Voir Politique magazine

 

Commentaires

  • La France fait partie d’une civilisation dont toute l’identité réside dans le fait de ne plus en avoir — qui tient son identité même du refus d’en avoir une — et qui, après avoir fait le vide en elle-même, exporte aujourd’hui ce vide à l’échelle planétaire.
    Quoique indéniablement français, la France n’est pas le coin d’Europe où je me sent le plus chez moi — ce qui montre que les problèmes d’identité sont toujours un peu plus compliqués qu’on ne le croit.
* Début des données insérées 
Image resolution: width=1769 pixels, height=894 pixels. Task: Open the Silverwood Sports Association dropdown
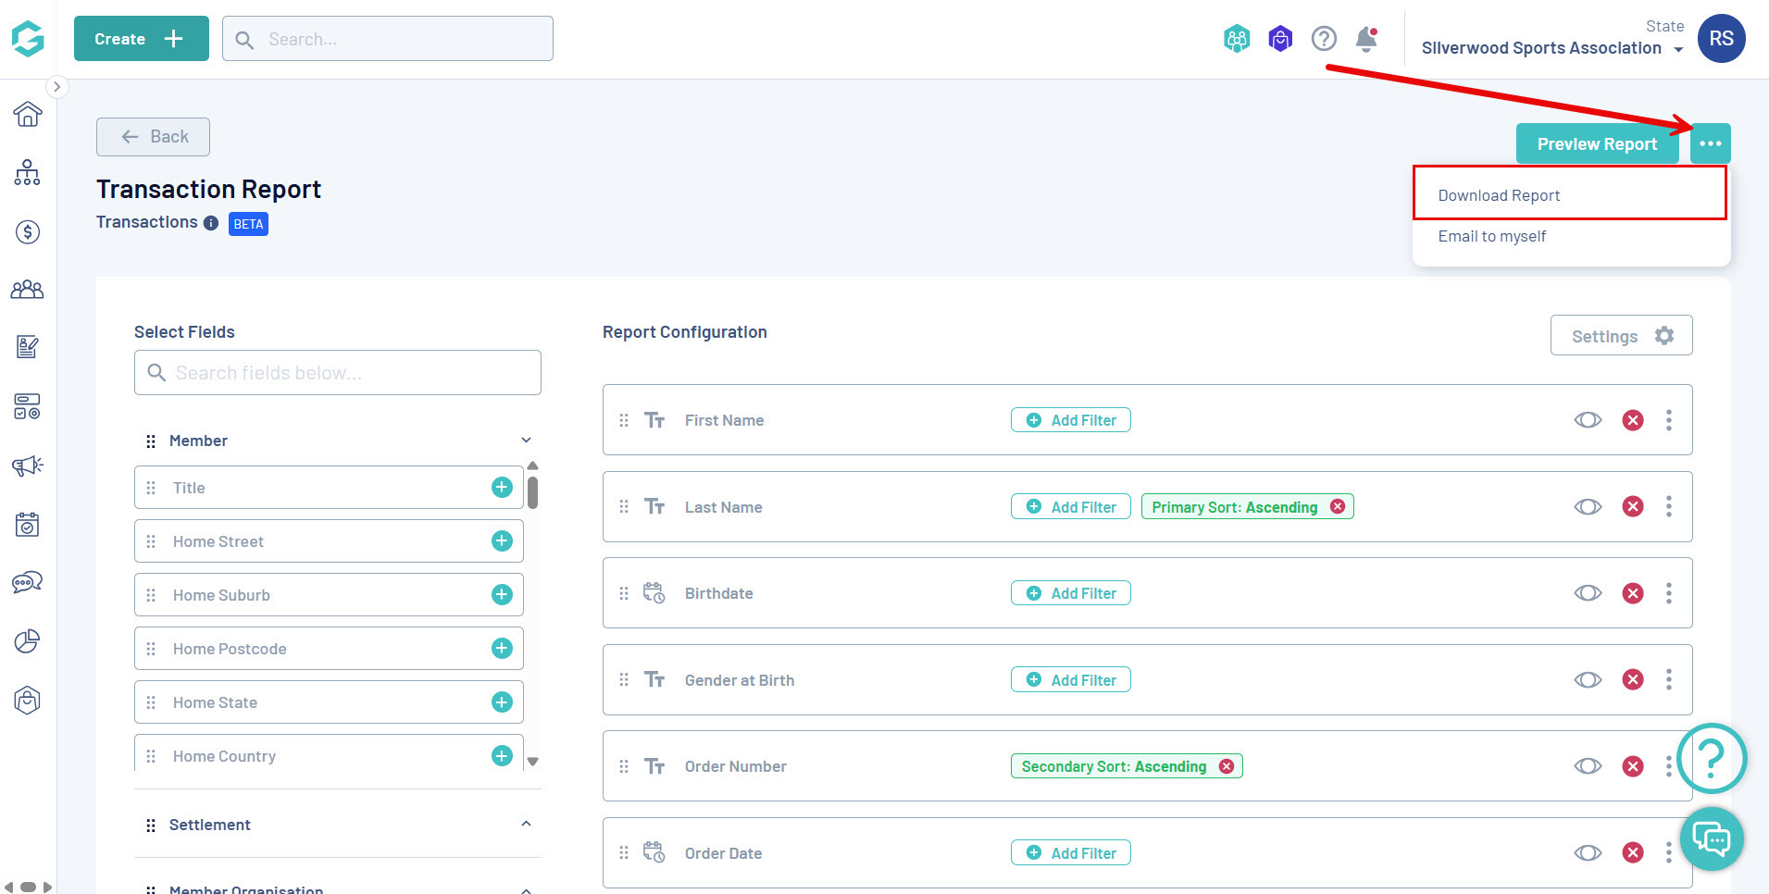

  • Totalement d'accord avec l'excellent argumentaire de notre ami Rouvillois auquel je me permets d'ajouter que si le monarque incarne une indispensable et bienfaisante continuité,c'est parce qui'il est le chef d'une famille qui assure une continuité naturelle au-dessus des intérêts personnels ou partisans,comme cela a été le cas en France pendant huit siècles.
    Cette famille-là,c'est l'âme de la France.Le principe en est à la fois sage et commode,et digne de la fierté des Français.
    Ce que dit l'ami Thulé sur l'identité des Français est bien sûr à retenir aussi,et nous écarter aussi bien des tentations migratoires menaçantes pour notre identité française que des utopies d'alliances
    étrangères de nul intérêt-ou même dangereuses et incertaines- dans notre environnement actuel.
    (Par contre,je me permets également de récuser le terme de présentation de "deux options",car nous n'en avons qu'une à la vérité).

  • Patrick Hairet est simple et clair. J'aime bien.
    Thulé : intéressant. Je crois que la France fait partie de la civilisation européenne, suite des Grecs et des Romains, sans compter nos vieux Gaulois, Celtes, Germains, etc. Et aussi l'Eglise, les Églises. Alors Thiulé à raison : actuellement, l'Europe se veut sans identité. Mais d'abord c'est loin d'être vrai partout et je me demande si ça peut s'appeler une "civilisation". Si oui, en profondeur, je crois que ce n'est pas vraiment la nôtre. Et si Thulé se sent plus "chez lui" que dans le pays où il est né, où il travaille, vit, etc. je crois que c'est un problème individuel. Individualiste. Existentiel ! Pas politique.